We should start sending the X-XSS-Protection header with most requests to help protect against XSS attacks. Right now, this is only supported by IE8+ and WebKit (Safari and Chrome), but Firefox is looking to add support for this in bug 528661. Specifically, we want to add: X-XSS-Protection: 1; mode=block Details at http://blogs.msdn.com/b/ieinternals/archive/2011/01/31/controlling-the-internet-explorer-xss-filter-with-the-x-xss-protection-http-header.aspx
Created attachment 554736 [details] [diff] [review] patch - v1 Simple patch to add the header to all requests. Is there anywhere we wouldn't want to send it? Do these headers get included for patches, or do I need to add it there as well? Specifically, Bugzilla/Attachment/PatchReader.pm and attachment.cgi.
I'm impressed that we need to tell a browser to block XSS...
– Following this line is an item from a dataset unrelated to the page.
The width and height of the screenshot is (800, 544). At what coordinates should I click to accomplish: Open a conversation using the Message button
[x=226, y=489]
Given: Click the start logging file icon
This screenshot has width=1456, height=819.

(In reply to Frédéric Buclin from comment #3) > I'm impressed that we need to tell a browser to block XSS... No, we're telling the browser to completely block the XSS rather than attempting to rewrite it into something safer. By default, IE and WebKit attempt to rewrite some simple XSS vulnerabilities into something safe. However, it's better (from a security standpoint) to outright block the possible XSS (and not try to rewrite it to be "safer").
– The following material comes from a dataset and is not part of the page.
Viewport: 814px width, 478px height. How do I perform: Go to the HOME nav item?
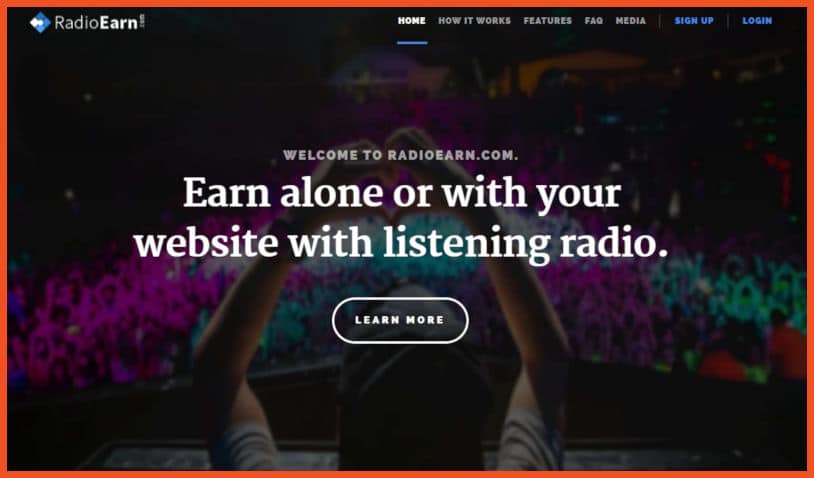(x=412, y=21)
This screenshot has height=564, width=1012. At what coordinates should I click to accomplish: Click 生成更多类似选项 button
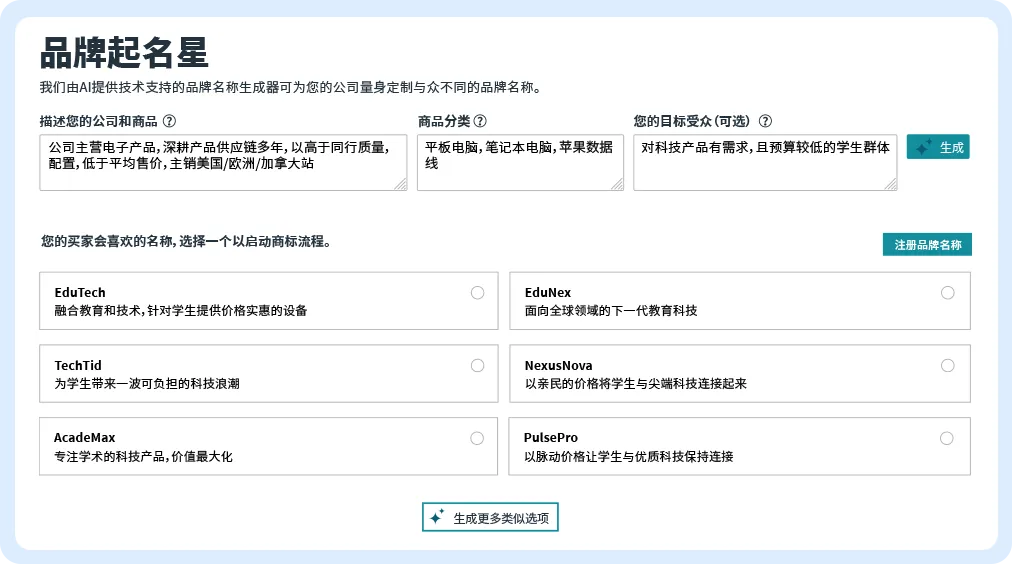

It only blocks things if you attempt to actually load them in the browser, right? So security researchers could still load PoCs as local files after downloading them? If so, I'm totally in support of this and totally agree that we should add it everywhere. It's funny, actually, I was just thinking we should add this header; thanks for filing the bug and writing the patch, reed! :-)
Comment on attachment 554736 [details] [diff] [review] patch - v1 Looks right to me!
LpSolit, this sound good to you?
See my question in comment #2 as well... I think we probably need to add it there, too.
From what I can see, this header is passed even when viewing attachments, both in Diff and Raw mode. So this patch seems fine as is.
I'd like to add this to 4.2 as well, if possible.
mkanat said no.
Committing to: bzr+ssh://bzr.mozilla.org/bugzilla/trunk/ modified Bugzilla/CGI.pm Committed revision 8010.
bmo/4.0: Committing to: bzr+ssh://email@example.com/bmo/4.0 modified Bugzilla/CGI.pm Committed revision 7953. bmo/4.2: Committing to: bzr+ssh://firstname.lastname@example.org/bmo/4.2 modified Bugzilla/CGI.pm Committed revision 7953.
(In reply to David Lawrence [:dkl] from comment #13) > bmo/4.0: > Committing to: bzr+ssh://email@example.com/bmo/4.0 > modified Bugzilla/CGI.pm > Committed revision 7953. Note: This commit has been backed out pending further testing. dkl
A year and several IE-specific security issues later, I'd like to try again for 4.2 backport. Note that this feature has been supported by IE since 2008, so it's not some new radical thing. Chrome has supported it for a while as well, and Firefox is looking to add it soon in bug 528661. I've backported it to bmo/4.0 as well.
Committing to: bzr+ssh://bzr.mozilla.org/bugzilla/4.2/ modified Bugzilla/CGI.pm Committed revision 8138.
Added to relnotes for 4.4 and 4.2.4.